Ihre Unterwürfigkeit haftete als letztes Zeichen ihrer Schuld an ihr. Seit frühester Kindheit. Durch alle Jugendjahre hindurch. Ihr Mann konnte diese Schuld nicht aus ihr tilgen, für ihre Lust am Leben, an Menschen, am Suchen und Finden, der Jagd. Obwohl beide wussten, dass es dieser Schuld nicht bedurfte, denn sein Leben, seine Lebensweise, stand an manchen Punkten im vollständigen Widerspruch zu dem ihren. Diese Unvereinbarkeit hätte früher oder später zum Bruch ihrer Beziehung, ihrer Freundschaft, ihrer Liebe geführt. Zur Trennung. Nach menschlichem Ermessen. Doch dass eine Kindheit, die ihnen durch den Geburtskanal mitgegeben worden war, sie bis zu ihrem Lebensende bestimmen sollte, schien ihnen beiden widernatürlich, ja beinahe unmenschlich.

Sie waren als Paar, als Liebespaar so stark ineinander verwoben, dass ihnen das Zusammenleben unausweichlich schien. Jeder konnte nicht ohne die andere leben. Nein, sie wollten es nicht. Es war eine Entscheidung, die sie früh in ihrer Beziehung gefällt hatten, zusammenzuleben und einen Weg zu finden, wie sie durch das Leben miteinander, die Widersprüche, die sich aus ihren Leben als Individuen ergaben, als Paar und Gemeinschaft überbrücken konnten. Sie wollten kein symbiotisches Liebespaar sein, in dem die eine kein eigenes Leben mehr ohne den anderen hatte. Sie wollten auch nicht durch Abneigung oder Furcht und Schrecken aneinander gebunden sein. Aus freien Stücken wollten sie dieses Leben gemeinsam zu Ende bringen.

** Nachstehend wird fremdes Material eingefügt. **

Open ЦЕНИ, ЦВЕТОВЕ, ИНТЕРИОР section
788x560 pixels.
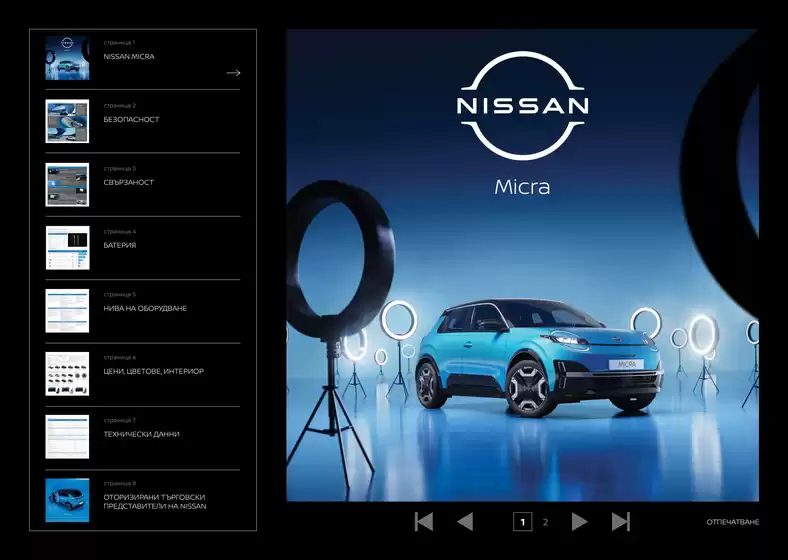153,371
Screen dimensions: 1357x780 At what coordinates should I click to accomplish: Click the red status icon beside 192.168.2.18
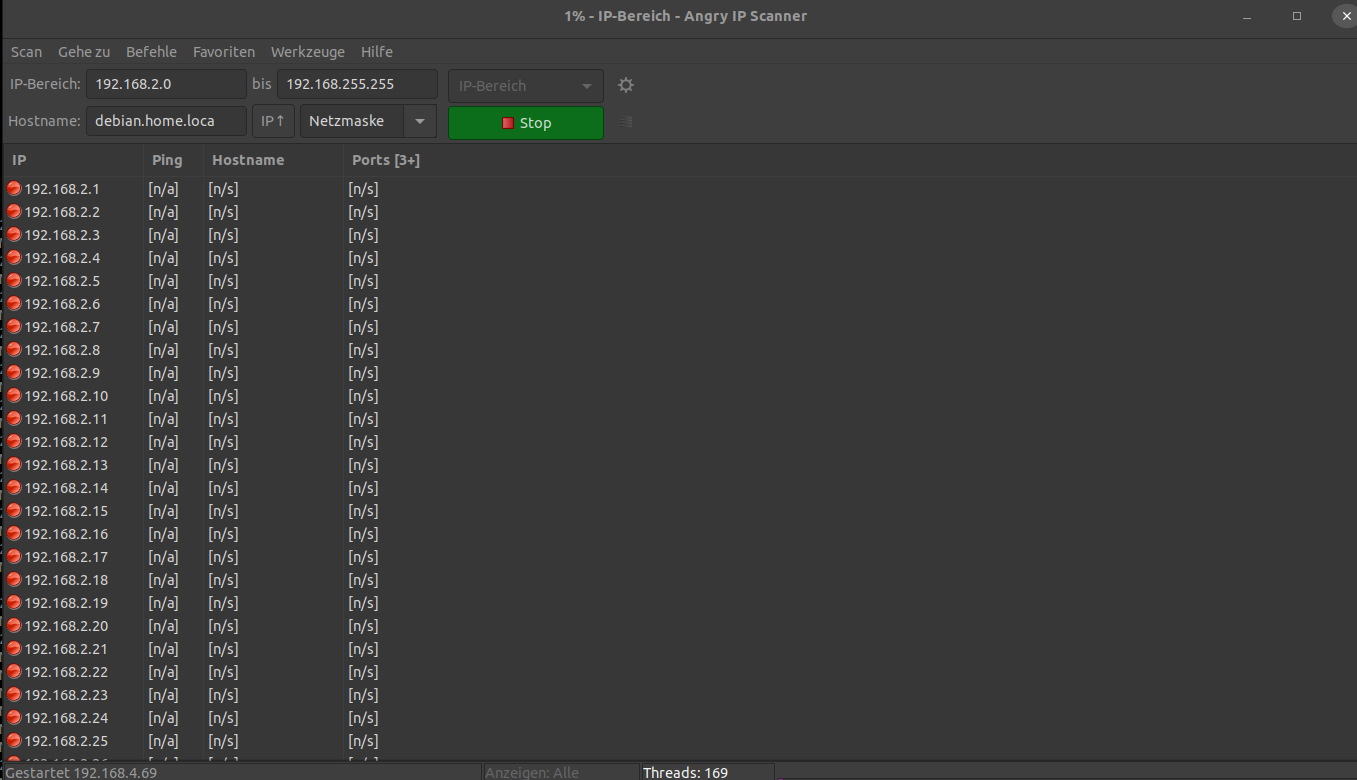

Das hatten sie sich geschworen, ohne Priester, ohne standesamtliche Vereidigung, im Bewusstsein all der Schwierigkeiten und Hürden, die auf sie lauern würden, an allen Ecken und Enden dieser Gesellschaft, denn die Kleinbürger würden sie umkreisen wie die Hyäne das zurückgelassene Aas.

Und zu dem Schwur, den sie geleistet hatten, gehörte es eben auch, sich den eigenen Bedürfnissen offen, und den sich daraus ergebenden Möglichkeiten, bedingungslos zu stellen. Gegen die innere Sehnsucht, die aus der Kinderzeit noch übrig geblieben war, ein Leben in der Mitte der Gesellschaft führen zu müssen: nützlich, brauchbar, verfügbar.

Sie wollten sich einen Rahmen bauen, aus dem sie nicht fallen konnten und der stark genug war, um alles zusammenzuhalten, was zwischen ihnen als Zwist zu Zerstörung und Chaos führen könnte. Mit aller Vernunft, die ihnen zur Verfügung stand und gegen ihre immer wieder aufkeimende Angst, Feigheit und Mutlosigkeit.


20.211.010:1.002 Zum Archiv

Wenn es für den weltfremden Menschen keine Türen zur Welt gibt, so braucht er Fenster, durch die er in die Welt blicken kann. Und Kunst ist ein solches Fenster. Für mich war, ist und bleibt Literatur ein derartiges Fenster in einer Existenz ohne Türen.